As we can see in Panel A of Table 3, the hypothesis that the detection likelihood is bigger or equal to 1 is rejected at least at the 10% level in all four measures and in three out of four cases at the 5% level or better. These findings verify the assumption that after the demise of AA more frauds are caught in AA firms than in non-AA firms (\(Pr\left({\text{caught}}|F|AA\right)>Pr\left({{caught}}|F|\overline{AA }\right)\)).
More specifically, when we look at auditor-detected fraud, the estimated detection likelihood is 0.29, which is different from 1 at the 3% level. For AAERs, the detection likelihood estimate is 0.52, different from 1 at the 7% level. The detection likelihood estimate for accounting violations is 0.34, different from one at the 0.1% level. For the SCAC securities fraud measure, the detection likelihood is 0.47, different from 1 at the 2% level.Footnote 13 In sum, despite the different sources and the different definitions of fraud, there is a clear result: a substantial amount of corporate fraud remains undetected. With detection likelihood between 29 and 52%, there is indeed an iceberg of undetected fraud that ranges between 48 and 71% of total fraud.
If we want to move beyond this simple result and estimate more precisely the amount of undetected fraud, we need to pool together all the possible observations toward the estimation of a single detection likelihood. This is what we do in Table 3, Panel B. The first column reports the estimates obtained by estimating simultaneously the four Poisson regressions, with the restriction that the coefficient should be the same in all four. When we pool the four measures of fraud, the estimated detection likelihood is 0.38, with a 95% confidence interval between 0.30 and 0.49. Thus, we can say with 95% confidence that between 51 and 70% of all fraud is undetected.
These estimates of undetected fraud are downward biased because Assumption 2 (that after the Enron scandal all the fraud in former AA firms was revealed) is unlikely to be satisfied. This is true for all the measures, but particularly so for SCACs and AAERs. The SCAC securities fraud measure includes frauds that are not misrepresentation of accounting information but rather failures to disclose material information.
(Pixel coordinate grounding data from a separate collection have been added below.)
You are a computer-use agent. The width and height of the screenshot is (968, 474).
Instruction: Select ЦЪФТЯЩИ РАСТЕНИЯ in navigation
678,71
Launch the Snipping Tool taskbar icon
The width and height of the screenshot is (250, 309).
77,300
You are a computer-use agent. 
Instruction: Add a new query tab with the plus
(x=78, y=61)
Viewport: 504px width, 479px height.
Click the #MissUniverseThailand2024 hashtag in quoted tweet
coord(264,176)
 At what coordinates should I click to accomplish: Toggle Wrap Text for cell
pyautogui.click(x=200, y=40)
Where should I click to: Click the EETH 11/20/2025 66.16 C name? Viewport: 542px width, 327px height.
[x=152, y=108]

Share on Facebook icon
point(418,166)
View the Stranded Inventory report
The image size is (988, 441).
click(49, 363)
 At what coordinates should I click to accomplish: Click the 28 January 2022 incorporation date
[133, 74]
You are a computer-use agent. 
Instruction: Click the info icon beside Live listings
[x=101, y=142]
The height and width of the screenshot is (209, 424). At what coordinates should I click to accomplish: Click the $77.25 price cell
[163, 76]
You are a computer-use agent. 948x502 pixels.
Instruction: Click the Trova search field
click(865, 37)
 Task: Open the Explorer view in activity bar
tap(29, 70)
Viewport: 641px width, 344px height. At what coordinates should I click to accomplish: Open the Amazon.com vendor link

It is unlikely that the additional scrutiny triggered by the AA demise would expose all these failure-to-disclose cases. In such cases, the experiment design implies that 0.47 detection likelihood is only an upper bound (biasing downward the proportion of undetected fraud). Similarly, the detection of an AAER-type of fraud depends on the willingness of the SEC to bring an enforcement action. In any economic analysis of crime and punishment (see Becker 1968), the SEC’s incentives to bring a case against a defunct firm like AA are small. Thus, the 0.52 AAER estimate is also likely an upper bound.
By contrast, Assumption 2 is more likely to hold for misconducts that auditors are more likely to catch, such as accounting restatements and auditor-detected fraud. Thus, in column 2 of Table 3, Panel B, we report the detection likelihood estimate obtained by pooling together only the two fraud measures for which Assumption 2 is more likely to hold. The estimated detection likelihood is 0.33, with a 95% confidence interval of 0.24–0.45. Thus, only one-third of corporate fraud is detected, and the total amount of corporate fraud is three times the corporate fraud that is observed. In the rest of the paper we will treat this as our best point estimate, with a 95% confidence interval that the total amount of fraud is between 2.2 and 4.1 times the fraud observed.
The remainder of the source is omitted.